● **Exercise prompt**
Copy the records beginning at the line containing "Screen dimensions: 591x500" and ending after the line containing "I will 722,348.".

Excerpt from a dataset:
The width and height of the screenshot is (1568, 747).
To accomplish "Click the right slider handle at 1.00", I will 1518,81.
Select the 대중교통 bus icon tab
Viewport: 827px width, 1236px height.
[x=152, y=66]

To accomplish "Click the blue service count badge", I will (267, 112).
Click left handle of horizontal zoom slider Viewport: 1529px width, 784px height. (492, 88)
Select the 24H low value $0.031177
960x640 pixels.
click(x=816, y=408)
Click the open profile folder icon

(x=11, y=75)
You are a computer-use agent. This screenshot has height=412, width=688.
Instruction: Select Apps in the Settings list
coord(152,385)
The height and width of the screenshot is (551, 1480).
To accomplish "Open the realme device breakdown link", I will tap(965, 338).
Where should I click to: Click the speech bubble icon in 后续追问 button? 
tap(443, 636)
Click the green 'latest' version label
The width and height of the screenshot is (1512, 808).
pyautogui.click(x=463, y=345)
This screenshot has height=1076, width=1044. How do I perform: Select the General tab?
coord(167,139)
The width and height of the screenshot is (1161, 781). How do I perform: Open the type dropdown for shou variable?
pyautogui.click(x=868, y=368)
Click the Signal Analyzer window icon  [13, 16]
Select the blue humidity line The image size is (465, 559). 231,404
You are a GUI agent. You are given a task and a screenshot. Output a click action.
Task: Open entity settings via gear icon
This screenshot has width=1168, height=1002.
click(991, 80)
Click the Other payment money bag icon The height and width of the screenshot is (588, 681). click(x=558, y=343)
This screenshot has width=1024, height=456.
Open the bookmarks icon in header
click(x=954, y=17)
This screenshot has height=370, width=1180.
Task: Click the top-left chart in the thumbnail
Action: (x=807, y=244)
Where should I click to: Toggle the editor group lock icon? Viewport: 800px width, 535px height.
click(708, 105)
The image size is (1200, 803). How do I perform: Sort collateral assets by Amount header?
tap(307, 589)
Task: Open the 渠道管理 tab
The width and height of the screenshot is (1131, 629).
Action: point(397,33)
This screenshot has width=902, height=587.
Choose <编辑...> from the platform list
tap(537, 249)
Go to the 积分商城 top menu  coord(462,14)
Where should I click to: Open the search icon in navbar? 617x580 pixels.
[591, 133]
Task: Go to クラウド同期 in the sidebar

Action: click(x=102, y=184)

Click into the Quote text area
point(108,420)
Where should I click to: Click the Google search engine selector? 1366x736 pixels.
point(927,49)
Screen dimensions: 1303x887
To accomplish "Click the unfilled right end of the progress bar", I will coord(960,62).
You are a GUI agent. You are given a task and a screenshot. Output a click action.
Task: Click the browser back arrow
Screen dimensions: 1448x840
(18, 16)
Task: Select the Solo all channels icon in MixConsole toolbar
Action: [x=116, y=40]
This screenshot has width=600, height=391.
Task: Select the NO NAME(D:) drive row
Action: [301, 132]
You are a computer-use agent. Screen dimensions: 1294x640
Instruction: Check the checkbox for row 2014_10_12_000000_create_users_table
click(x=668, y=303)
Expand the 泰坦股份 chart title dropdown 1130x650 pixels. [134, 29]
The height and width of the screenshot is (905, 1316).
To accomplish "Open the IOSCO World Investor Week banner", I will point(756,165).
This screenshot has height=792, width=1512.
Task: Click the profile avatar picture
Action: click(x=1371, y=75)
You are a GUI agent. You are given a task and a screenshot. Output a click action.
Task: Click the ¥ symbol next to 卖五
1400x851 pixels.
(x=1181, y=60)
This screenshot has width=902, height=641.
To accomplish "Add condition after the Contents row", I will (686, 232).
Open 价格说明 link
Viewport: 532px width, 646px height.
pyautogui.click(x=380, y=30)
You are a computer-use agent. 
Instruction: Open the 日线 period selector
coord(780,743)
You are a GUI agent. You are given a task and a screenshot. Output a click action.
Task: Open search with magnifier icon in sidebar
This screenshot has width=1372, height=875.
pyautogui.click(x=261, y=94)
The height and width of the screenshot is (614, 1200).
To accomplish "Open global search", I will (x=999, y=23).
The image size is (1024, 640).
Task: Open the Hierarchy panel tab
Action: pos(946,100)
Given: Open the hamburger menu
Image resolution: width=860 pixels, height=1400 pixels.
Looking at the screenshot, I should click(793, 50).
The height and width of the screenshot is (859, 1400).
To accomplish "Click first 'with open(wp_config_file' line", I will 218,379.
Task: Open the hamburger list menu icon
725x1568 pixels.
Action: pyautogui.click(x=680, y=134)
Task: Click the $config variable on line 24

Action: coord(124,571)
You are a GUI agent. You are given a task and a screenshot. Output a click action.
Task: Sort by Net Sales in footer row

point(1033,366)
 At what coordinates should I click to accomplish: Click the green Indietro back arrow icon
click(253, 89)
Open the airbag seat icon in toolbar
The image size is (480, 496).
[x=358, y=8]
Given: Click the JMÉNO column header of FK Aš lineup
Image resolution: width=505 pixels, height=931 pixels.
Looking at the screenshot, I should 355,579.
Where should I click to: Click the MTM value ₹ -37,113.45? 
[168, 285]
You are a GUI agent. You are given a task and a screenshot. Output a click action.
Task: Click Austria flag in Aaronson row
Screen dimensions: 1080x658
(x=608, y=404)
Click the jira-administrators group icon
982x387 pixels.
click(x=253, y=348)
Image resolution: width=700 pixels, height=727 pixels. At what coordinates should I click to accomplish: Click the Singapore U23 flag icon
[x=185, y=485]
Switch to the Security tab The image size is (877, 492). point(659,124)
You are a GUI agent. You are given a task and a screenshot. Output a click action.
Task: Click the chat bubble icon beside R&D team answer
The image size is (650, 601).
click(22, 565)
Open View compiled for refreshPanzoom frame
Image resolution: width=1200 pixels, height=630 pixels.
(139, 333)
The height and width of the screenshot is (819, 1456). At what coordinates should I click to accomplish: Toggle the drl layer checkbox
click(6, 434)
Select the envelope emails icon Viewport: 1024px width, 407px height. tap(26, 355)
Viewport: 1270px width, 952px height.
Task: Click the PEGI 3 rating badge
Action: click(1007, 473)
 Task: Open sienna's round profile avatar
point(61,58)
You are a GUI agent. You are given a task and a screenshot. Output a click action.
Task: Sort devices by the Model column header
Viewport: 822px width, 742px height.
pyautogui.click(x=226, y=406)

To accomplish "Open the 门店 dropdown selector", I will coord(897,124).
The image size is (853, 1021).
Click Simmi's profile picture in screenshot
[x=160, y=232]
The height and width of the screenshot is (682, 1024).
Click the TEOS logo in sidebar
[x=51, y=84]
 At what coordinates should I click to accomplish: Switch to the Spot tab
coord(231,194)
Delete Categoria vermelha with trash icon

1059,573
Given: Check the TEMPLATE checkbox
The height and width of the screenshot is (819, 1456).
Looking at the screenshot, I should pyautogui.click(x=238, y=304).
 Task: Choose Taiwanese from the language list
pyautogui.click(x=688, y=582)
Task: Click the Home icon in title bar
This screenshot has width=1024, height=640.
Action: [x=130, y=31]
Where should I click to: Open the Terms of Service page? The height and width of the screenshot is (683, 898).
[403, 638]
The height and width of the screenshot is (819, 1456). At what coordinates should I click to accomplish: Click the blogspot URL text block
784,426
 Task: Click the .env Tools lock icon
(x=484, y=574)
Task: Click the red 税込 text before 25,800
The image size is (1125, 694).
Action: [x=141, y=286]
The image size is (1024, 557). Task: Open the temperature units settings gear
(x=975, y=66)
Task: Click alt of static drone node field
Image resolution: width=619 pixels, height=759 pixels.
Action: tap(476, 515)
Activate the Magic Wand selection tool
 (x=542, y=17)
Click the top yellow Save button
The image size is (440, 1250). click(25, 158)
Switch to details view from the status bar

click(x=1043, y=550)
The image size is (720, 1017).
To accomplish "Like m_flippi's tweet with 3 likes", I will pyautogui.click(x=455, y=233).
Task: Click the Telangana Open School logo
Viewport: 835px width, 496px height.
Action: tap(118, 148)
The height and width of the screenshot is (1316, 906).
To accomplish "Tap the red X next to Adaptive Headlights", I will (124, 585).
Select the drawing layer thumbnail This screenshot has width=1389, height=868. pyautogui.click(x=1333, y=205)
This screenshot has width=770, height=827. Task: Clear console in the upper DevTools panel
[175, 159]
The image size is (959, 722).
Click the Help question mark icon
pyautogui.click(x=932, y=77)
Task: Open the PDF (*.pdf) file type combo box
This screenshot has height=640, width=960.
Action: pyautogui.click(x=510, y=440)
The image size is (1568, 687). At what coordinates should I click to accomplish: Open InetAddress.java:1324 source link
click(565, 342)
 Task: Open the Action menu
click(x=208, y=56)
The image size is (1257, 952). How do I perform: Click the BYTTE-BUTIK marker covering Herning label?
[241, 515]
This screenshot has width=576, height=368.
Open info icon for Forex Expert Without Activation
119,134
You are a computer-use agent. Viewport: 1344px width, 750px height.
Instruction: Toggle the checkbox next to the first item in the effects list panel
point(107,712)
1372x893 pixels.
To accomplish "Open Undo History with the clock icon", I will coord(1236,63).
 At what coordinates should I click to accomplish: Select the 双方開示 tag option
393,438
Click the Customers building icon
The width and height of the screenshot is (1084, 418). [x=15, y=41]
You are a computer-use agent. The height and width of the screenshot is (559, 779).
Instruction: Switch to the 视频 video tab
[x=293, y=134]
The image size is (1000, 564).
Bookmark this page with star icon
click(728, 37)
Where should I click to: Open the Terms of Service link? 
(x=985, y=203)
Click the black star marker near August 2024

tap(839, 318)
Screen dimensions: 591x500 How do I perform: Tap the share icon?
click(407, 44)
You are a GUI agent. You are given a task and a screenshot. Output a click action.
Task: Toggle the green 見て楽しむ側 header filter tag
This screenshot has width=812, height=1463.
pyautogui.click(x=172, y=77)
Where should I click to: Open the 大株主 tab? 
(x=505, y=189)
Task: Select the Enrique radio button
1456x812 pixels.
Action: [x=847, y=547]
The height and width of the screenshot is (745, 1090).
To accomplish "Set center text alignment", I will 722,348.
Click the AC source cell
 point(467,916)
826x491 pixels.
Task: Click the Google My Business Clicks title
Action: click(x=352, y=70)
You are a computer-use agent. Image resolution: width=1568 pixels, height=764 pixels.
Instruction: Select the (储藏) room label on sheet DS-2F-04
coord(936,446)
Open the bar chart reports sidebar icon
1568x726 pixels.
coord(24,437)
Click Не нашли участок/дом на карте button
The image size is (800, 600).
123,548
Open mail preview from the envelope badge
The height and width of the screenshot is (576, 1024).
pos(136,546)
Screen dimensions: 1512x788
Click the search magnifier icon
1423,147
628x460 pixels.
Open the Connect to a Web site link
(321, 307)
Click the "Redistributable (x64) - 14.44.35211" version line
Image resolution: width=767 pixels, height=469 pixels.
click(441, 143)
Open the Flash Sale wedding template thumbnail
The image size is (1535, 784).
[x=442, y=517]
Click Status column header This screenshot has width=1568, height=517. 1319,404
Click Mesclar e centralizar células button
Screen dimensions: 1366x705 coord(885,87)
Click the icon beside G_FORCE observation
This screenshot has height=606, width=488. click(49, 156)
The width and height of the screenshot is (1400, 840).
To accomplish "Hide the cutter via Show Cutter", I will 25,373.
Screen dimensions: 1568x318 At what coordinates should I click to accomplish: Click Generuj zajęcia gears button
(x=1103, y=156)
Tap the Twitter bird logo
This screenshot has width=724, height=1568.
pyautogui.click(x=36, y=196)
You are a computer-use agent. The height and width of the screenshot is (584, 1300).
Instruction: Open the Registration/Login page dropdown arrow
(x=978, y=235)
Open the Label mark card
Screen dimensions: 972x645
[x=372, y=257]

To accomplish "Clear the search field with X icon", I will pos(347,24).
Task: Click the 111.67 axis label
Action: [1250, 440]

● **Correct response**
Screen dimensions: 591x500 How do I perform: Tap the share icon?
click(407, 44)
You are a GUI agent. You are given a task and a screenshot. Output a click action.
Task: Toggle the green 見て楽しむ側 header filter tag
This screenshot has width=812, height=1463.
pyautogui.click(x=172, y=77)
Where should I click to: Open the 大株主 tab? 
(x=505, y=189)
Task: Select the Enrique radio button
1456x812 pixels.
Action: [x=847, y=547]
The height and width of the screenshot is (745, 1090).
To accomplish "Set center text alignment", I will 722,348.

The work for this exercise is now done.